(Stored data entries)
□ □ □ □ □ □ □

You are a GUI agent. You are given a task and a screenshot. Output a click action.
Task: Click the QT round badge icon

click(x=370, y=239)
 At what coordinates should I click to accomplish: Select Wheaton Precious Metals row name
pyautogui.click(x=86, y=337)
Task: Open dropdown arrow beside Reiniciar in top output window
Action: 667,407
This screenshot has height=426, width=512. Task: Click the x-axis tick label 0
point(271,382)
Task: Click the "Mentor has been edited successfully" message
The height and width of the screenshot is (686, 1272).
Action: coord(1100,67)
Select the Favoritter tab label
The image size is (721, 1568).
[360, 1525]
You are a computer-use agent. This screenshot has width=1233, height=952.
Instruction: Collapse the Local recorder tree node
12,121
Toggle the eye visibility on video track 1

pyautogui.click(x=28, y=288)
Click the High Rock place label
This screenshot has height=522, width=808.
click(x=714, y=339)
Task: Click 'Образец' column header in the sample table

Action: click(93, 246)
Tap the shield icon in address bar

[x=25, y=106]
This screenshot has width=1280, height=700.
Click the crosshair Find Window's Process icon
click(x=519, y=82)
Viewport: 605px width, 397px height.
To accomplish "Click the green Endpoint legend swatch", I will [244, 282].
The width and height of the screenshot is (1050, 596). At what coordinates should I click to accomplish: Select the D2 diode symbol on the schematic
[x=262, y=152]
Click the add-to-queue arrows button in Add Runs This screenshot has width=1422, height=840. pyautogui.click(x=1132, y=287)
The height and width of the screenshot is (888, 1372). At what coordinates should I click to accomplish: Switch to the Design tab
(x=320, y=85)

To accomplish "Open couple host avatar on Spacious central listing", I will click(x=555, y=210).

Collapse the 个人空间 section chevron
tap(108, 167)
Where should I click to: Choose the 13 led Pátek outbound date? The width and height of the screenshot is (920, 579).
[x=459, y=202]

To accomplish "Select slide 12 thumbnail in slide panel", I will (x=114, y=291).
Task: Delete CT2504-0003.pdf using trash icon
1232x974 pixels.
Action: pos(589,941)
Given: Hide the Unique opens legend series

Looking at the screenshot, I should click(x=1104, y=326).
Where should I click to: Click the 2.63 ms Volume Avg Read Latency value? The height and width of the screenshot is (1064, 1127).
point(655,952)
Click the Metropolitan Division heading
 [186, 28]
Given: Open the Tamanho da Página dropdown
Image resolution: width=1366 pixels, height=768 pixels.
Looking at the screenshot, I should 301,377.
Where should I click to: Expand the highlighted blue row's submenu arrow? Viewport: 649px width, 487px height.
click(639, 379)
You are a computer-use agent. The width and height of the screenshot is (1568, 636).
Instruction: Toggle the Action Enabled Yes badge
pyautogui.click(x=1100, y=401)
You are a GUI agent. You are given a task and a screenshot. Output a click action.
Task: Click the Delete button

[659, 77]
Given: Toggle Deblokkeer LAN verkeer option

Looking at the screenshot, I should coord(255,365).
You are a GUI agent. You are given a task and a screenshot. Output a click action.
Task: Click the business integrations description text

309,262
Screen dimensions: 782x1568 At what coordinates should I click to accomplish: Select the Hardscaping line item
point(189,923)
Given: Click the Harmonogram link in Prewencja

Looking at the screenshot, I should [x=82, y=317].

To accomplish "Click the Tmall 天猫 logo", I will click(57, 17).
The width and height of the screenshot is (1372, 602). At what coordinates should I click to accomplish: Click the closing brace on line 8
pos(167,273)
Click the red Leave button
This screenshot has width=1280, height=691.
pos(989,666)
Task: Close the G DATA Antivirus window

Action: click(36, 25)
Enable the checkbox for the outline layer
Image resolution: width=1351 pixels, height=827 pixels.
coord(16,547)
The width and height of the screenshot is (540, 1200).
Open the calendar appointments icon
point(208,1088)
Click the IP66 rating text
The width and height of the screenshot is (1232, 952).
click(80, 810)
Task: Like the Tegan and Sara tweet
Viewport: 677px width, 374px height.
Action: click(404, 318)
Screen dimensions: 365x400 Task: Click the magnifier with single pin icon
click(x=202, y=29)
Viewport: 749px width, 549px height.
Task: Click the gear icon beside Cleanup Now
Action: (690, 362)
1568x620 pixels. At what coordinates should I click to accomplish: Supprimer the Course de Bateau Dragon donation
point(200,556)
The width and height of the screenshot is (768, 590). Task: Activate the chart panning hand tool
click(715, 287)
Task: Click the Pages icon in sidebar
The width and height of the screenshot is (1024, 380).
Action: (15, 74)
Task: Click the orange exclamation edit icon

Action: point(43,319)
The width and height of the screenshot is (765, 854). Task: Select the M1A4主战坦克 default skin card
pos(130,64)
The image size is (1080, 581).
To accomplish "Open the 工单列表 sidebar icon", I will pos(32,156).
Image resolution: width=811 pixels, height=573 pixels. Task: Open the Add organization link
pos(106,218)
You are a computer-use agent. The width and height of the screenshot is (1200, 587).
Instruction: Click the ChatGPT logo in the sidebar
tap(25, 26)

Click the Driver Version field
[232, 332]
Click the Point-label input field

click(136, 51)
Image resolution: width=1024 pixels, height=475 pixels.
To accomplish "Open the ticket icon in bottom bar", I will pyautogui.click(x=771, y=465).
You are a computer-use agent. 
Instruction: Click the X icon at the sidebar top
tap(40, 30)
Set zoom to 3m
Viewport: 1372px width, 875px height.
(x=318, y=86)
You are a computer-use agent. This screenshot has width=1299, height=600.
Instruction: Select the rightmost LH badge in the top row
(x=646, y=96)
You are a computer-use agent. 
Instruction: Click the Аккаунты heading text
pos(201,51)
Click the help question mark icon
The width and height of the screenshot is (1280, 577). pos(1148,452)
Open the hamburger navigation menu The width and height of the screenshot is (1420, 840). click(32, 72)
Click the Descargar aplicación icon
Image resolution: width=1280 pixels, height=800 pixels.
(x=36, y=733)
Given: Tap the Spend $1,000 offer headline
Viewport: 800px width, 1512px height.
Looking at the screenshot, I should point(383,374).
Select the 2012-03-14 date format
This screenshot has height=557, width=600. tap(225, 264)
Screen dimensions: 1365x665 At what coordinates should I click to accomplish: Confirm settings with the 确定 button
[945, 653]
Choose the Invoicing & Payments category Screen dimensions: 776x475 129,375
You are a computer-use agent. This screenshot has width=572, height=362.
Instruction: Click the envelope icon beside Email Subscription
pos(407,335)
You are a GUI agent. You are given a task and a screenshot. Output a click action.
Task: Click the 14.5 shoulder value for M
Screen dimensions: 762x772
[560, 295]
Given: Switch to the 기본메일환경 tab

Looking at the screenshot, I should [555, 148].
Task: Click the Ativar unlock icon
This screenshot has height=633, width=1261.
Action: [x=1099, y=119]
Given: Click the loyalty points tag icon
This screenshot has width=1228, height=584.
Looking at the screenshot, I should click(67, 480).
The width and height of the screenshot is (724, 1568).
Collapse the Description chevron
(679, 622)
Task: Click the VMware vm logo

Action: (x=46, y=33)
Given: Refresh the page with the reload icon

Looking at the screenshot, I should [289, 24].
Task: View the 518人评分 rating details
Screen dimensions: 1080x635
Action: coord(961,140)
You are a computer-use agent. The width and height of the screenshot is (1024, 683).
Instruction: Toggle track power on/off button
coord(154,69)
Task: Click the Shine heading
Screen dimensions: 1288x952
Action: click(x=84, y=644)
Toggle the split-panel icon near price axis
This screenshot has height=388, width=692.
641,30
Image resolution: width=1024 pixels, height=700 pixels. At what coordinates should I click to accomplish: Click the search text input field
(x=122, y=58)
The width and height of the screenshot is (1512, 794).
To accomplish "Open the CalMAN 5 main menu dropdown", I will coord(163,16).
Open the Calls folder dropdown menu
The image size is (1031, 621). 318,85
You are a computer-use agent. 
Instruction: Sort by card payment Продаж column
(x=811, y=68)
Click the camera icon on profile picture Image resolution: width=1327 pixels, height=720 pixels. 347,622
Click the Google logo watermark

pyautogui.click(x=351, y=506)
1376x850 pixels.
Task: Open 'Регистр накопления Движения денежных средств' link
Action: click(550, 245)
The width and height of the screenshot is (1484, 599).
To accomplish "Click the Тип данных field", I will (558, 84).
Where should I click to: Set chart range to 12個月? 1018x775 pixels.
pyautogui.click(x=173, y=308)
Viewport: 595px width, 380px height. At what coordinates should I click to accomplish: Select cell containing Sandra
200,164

□ □ □ □ □ □ □

### Exercise aim
The answer must consist of each line in the entries above that includes "will".

### Final answer
To accomplish "Click the green Endpoint legend swatch", I will [244, 282].
To accomplish "Open couple host avatar on Spacious central listing", I will click(x=555, y=210).
To accomplish "Select slide 12 thumbnail in slide panel", I will (x=114, y=291).
To accomplish "Click the Tmall 天猫 logo", I will click(57, 17).
To accomplish "Open the 工单列表 sidebar icon", I will pos(32,156).
To accomplish "Open the ticket icon in bottom bar", I will pyautogui.click(x=771, y=465).
To accomplish "Open the CalMAN 5 main menu dropdown", I will coord(163,16).
To accomplish "Click the Тип данных field", I will (558, 84).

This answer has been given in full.